§ **Data excerpts**:
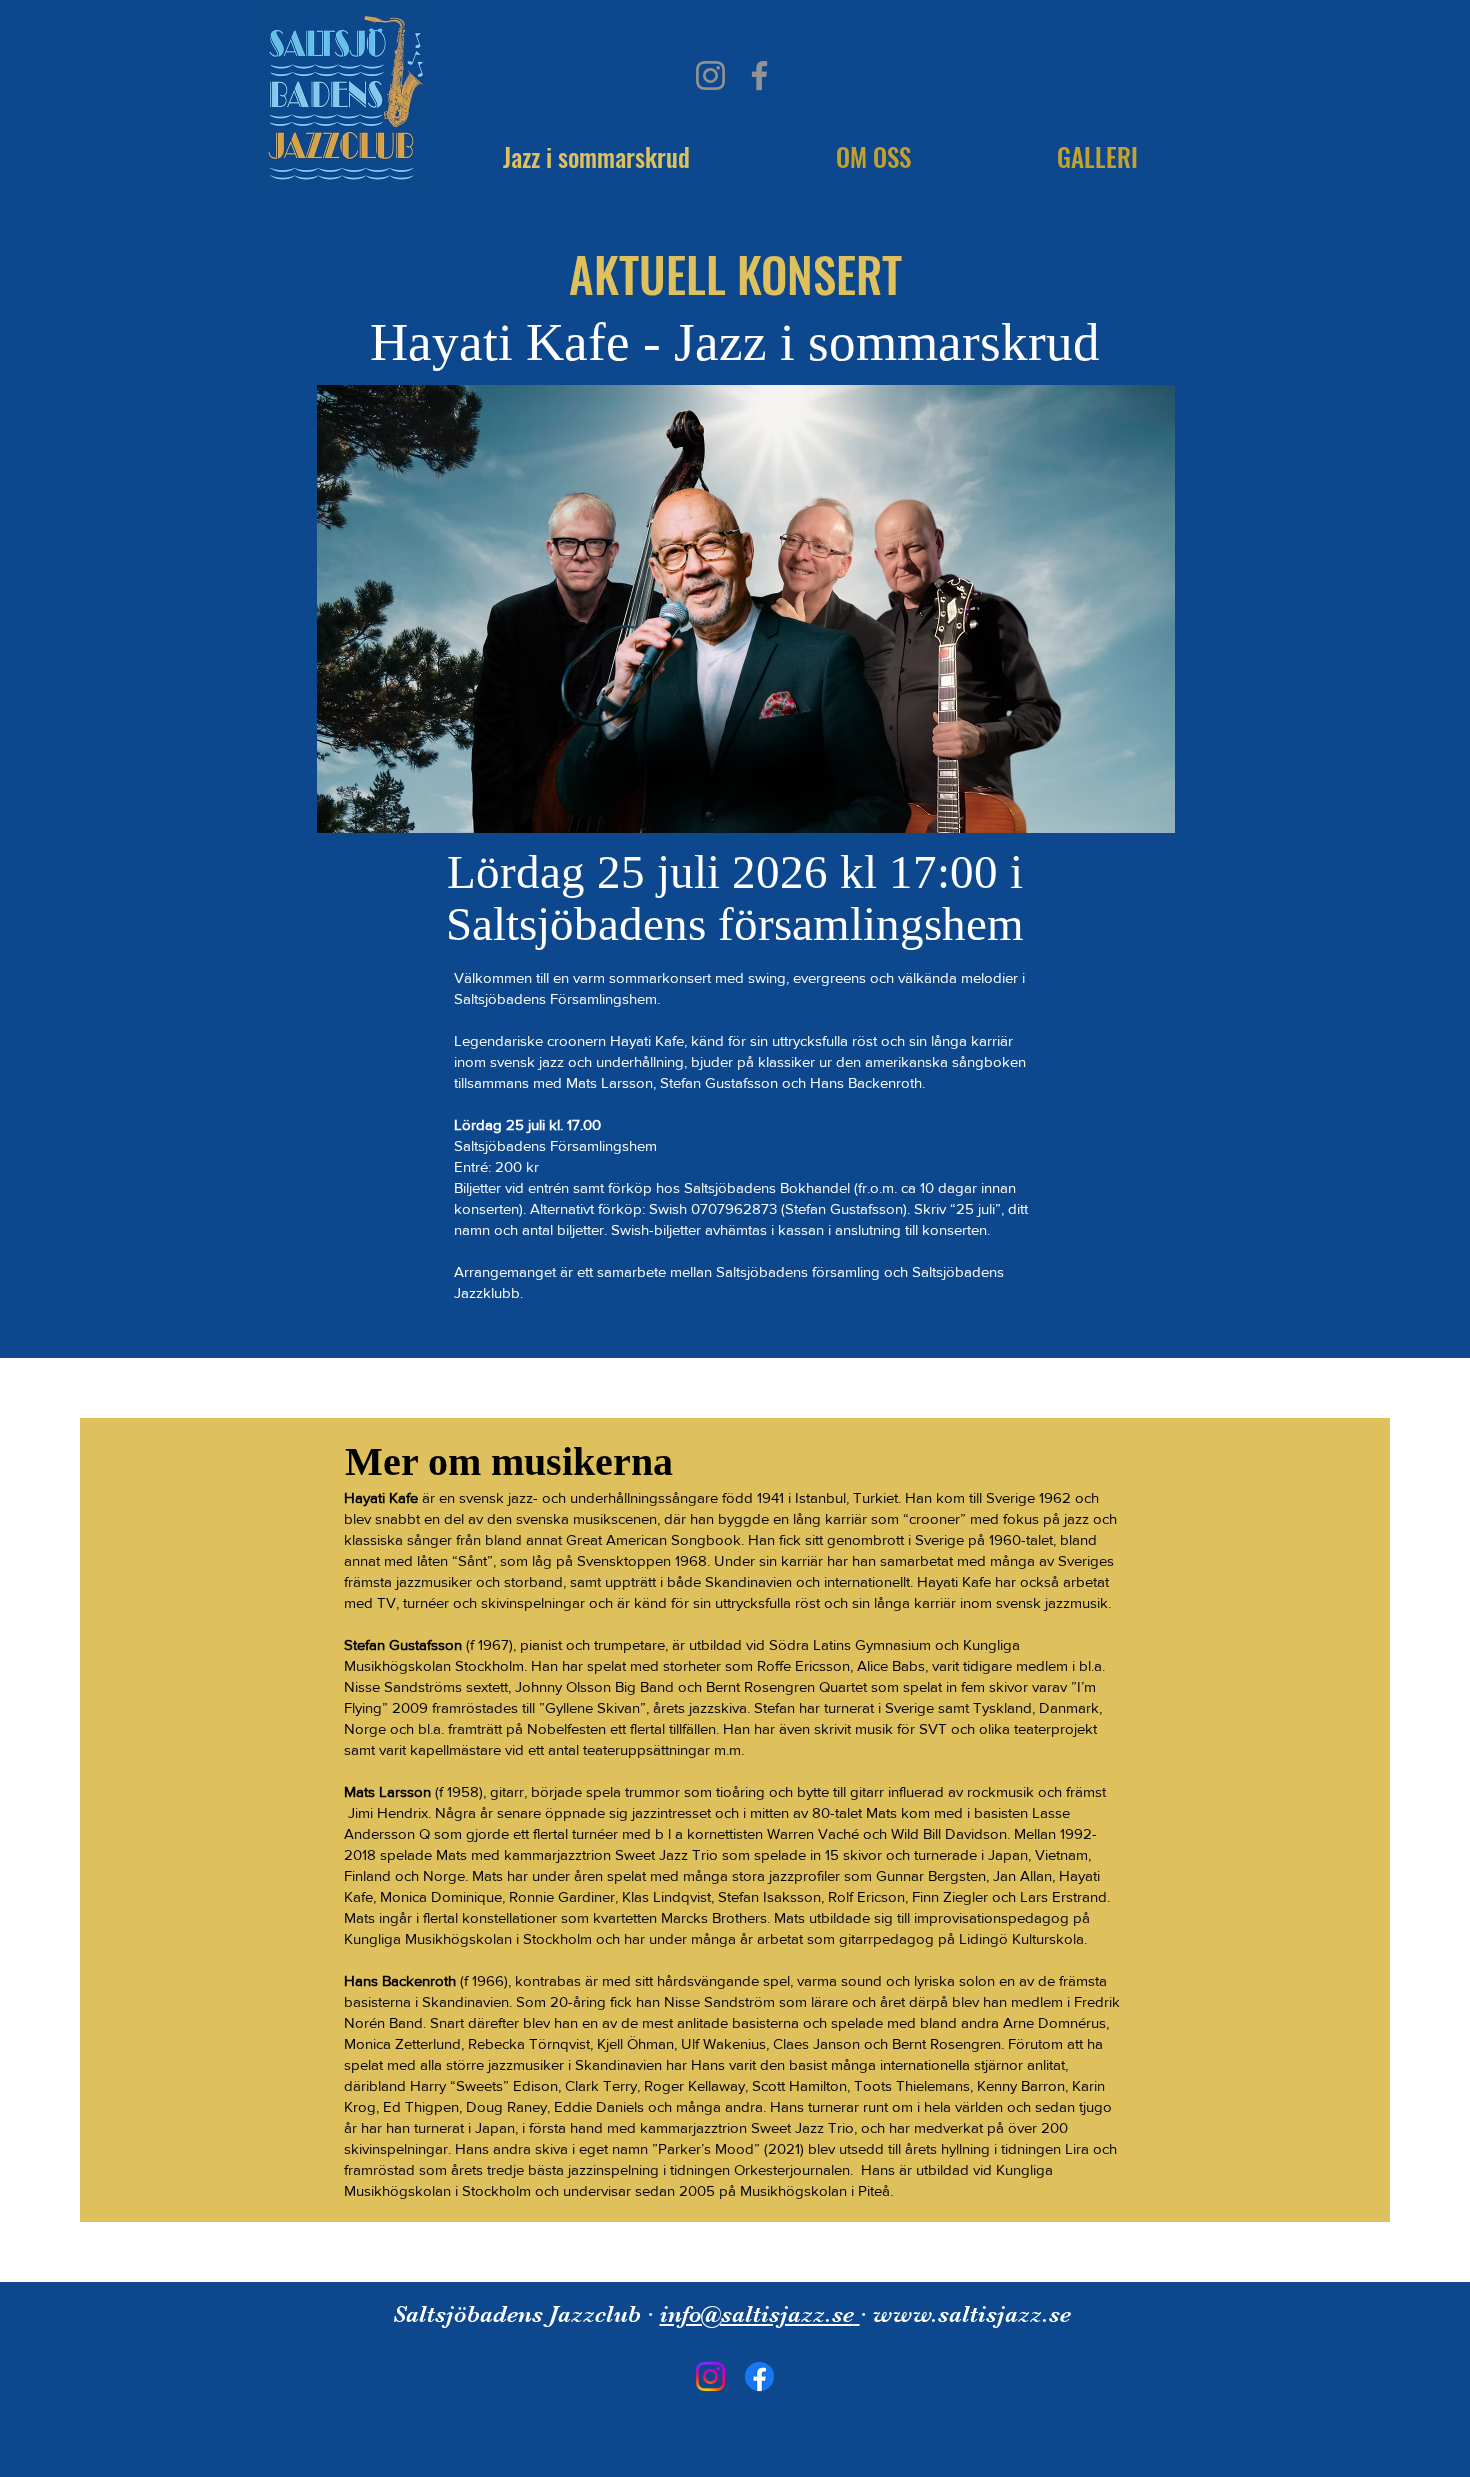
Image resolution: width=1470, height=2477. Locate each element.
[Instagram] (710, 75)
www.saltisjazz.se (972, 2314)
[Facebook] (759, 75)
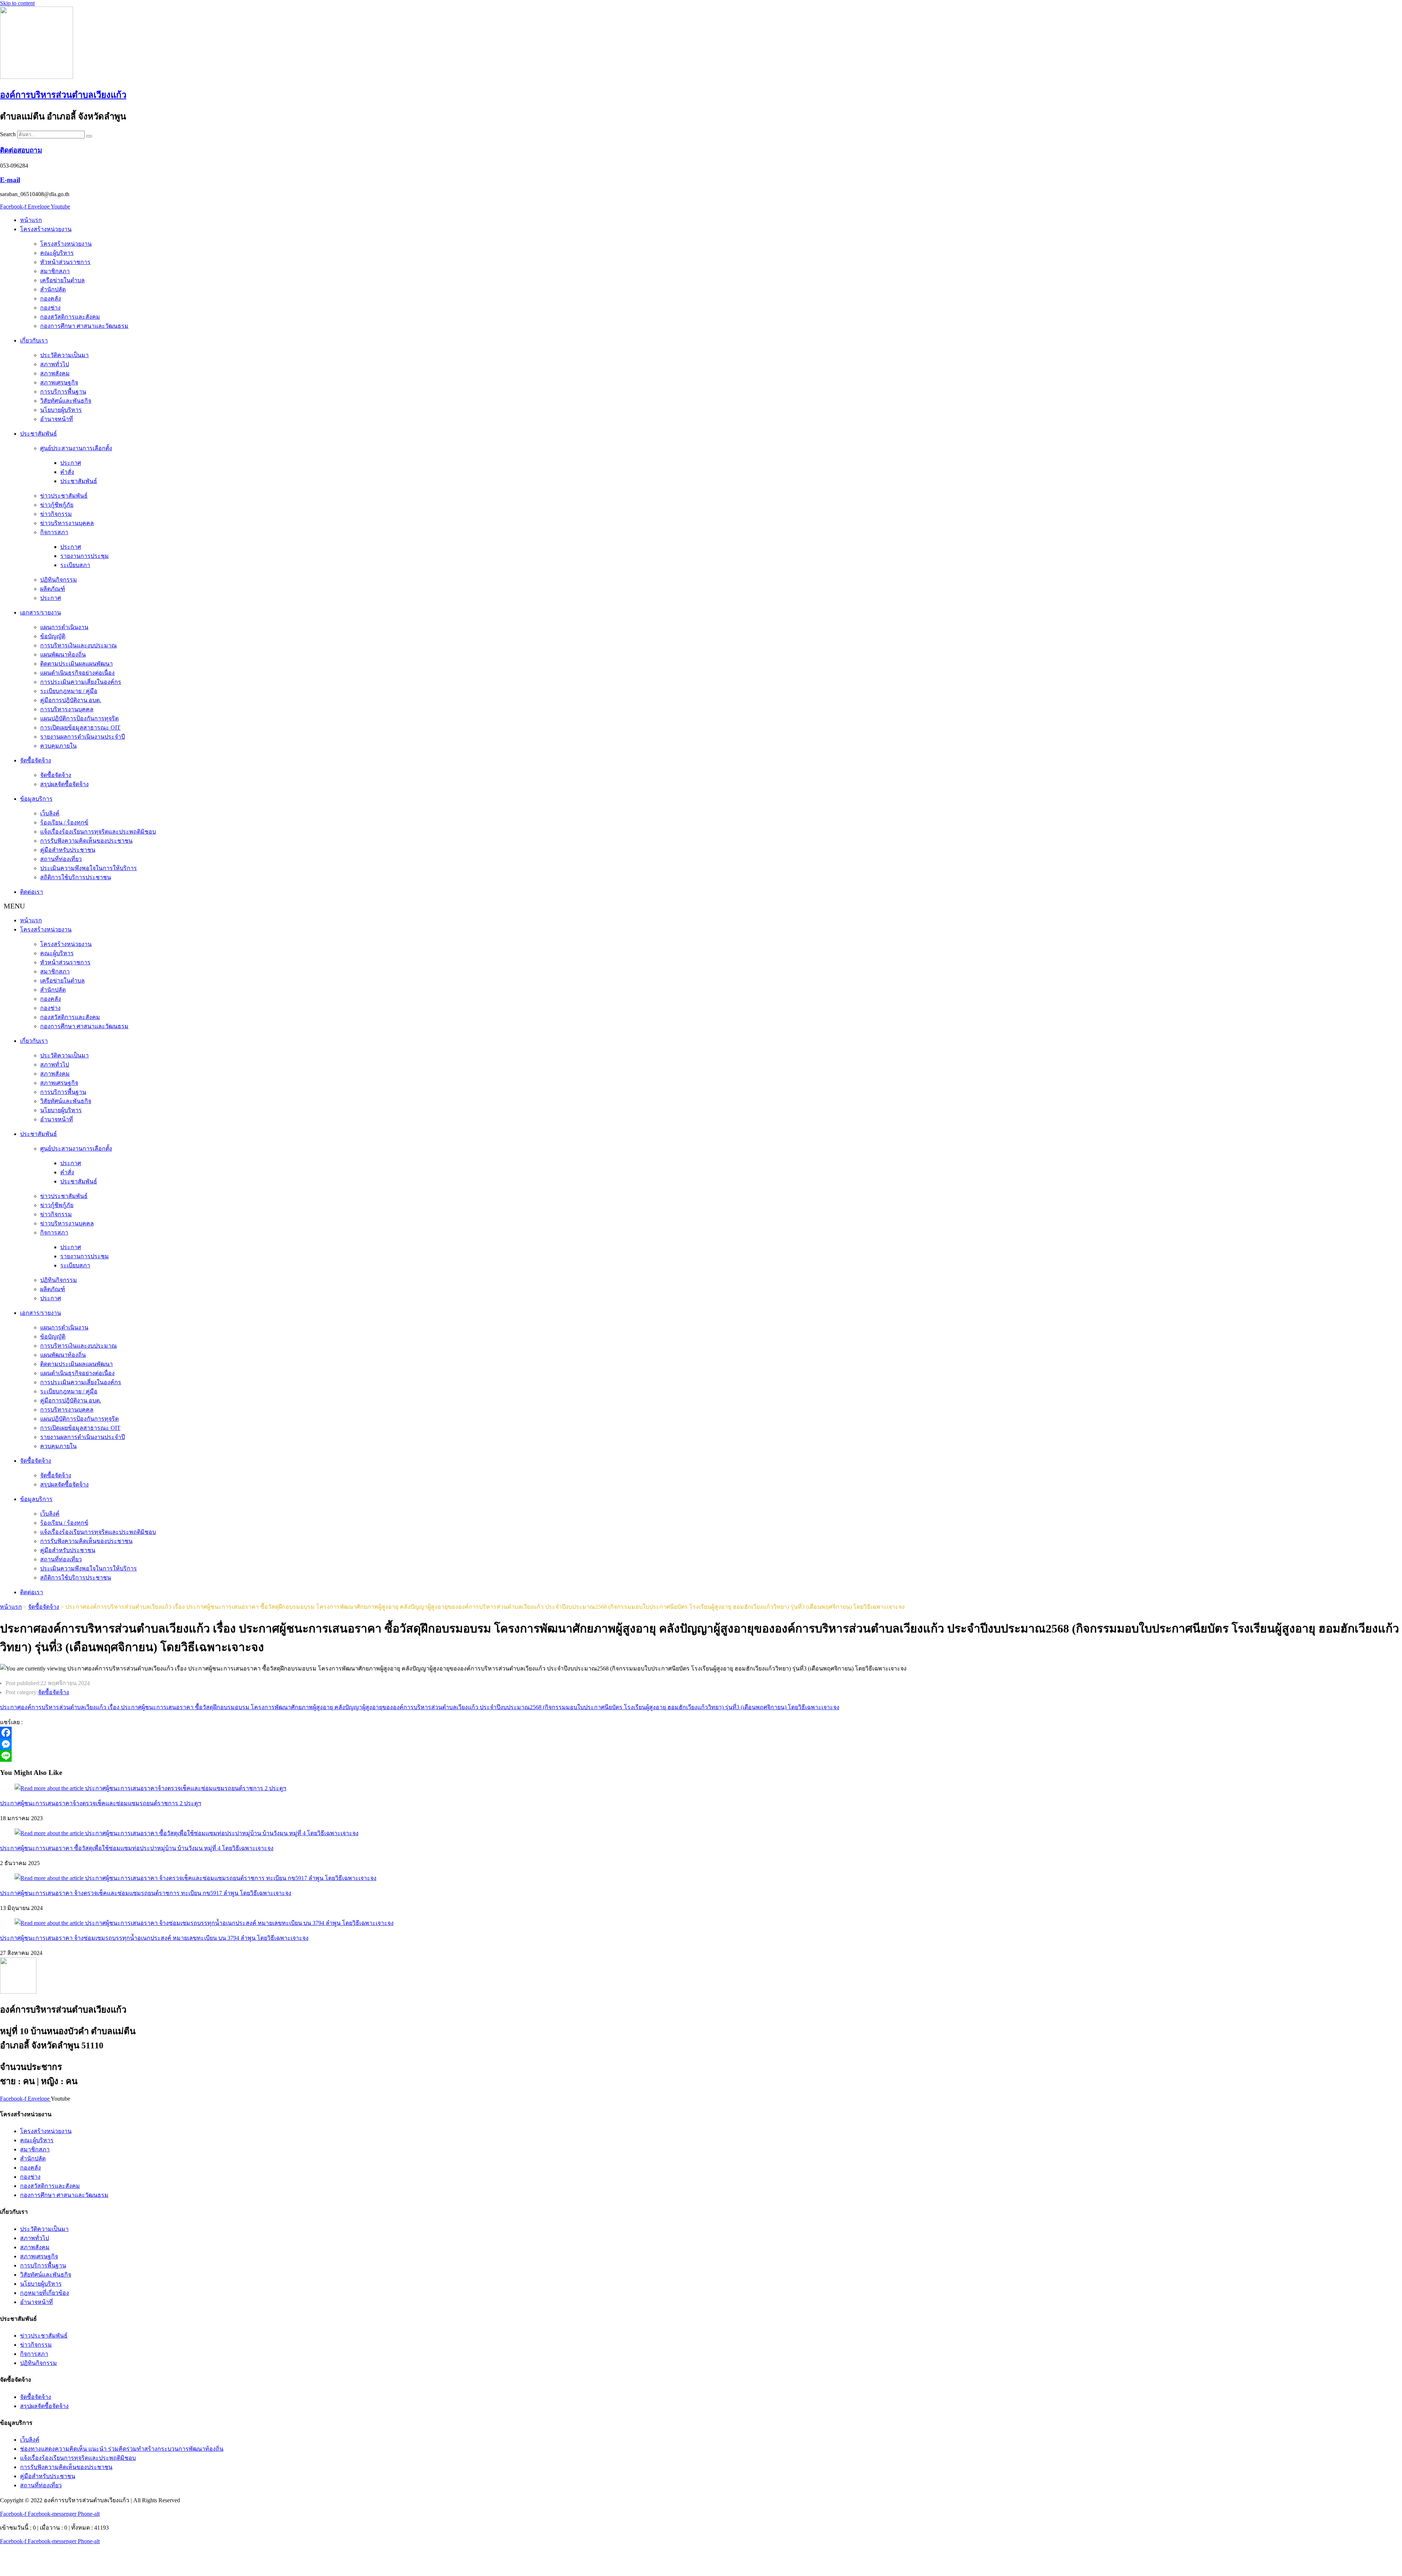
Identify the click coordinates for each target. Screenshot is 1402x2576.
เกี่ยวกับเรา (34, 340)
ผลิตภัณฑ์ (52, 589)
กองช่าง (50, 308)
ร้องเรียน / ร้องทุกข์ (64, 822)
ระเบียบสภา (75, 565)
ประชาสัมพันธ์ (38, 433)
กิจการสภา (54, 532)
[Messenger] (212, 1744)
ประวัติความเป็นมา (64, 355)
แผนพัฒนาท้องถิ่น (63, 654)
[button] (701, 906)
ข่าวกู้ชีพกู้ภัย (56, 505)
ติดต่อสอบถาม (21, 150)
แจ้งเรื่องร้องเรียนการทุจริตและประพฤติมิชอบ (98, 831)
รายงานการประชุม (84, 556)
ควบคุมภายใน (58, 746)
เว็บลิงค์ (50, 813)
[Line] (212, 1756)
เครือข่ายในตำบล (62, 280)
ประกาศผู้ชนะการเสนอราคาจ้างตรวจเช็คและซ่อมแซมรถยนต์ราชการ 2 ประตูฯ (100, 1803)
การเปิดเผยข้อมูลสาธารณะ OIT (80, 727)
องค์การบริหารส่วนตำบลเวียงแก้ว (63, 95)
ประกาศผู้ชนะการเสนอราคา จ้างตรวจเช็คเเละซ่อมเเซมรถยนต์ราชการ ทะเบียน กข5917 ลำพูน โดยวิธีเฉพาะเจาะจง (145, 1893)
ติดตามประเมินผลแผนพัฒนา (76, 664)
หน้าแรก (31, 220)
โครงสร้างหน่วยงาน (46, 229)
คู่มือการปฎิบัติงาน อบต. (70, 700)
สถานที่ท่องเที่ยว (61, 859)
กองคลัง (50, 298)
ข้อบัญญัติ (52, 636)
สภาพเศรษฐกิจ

§ **Assignment**:
Every line from the start of the listing above through the line with "ควบคุมภายใน (58, 746)" should be repeated exactly; skip the pictures and add nothing else.

§ **Result for this task**:
Image resolution: width=1470, height=2477. Locate each element.
[Instagram] (710, 75)
www.saltisjazz.se (972, 2314)
[Facebook] (759, 75)
Identify the click coordinates for each target. Screenshot is 1402x2576.
เกี่ยวกับเรา (34, 340)
ผลิตภัณฑ์ (52, 589)
กองช่าง (50, 308)
ร้องเรียน / ร้องทุกข์ (64, 822)
ระเบียบสภา (75, 565)
ประชาสัมพันธ์ (38, 433)
กิจการสภา (54, 532)
[Messenger] (212, 1744)
ประวัติความเป็นมา (64, 355)
แผนพัฒนาท้องถิ่น (63, 654)
[button] (701, 906)
ข่าวกู้ชีพกู้ภัย (56, 505)
ติดต่อสอบถาม (21, 150)
แจ้งเรื่องร้องเรียนการทุจริตและประพฤติมิชอบ (98, 831)
รายงานการประชุม (84, 556)
ควบคุมภายใน (58, 746)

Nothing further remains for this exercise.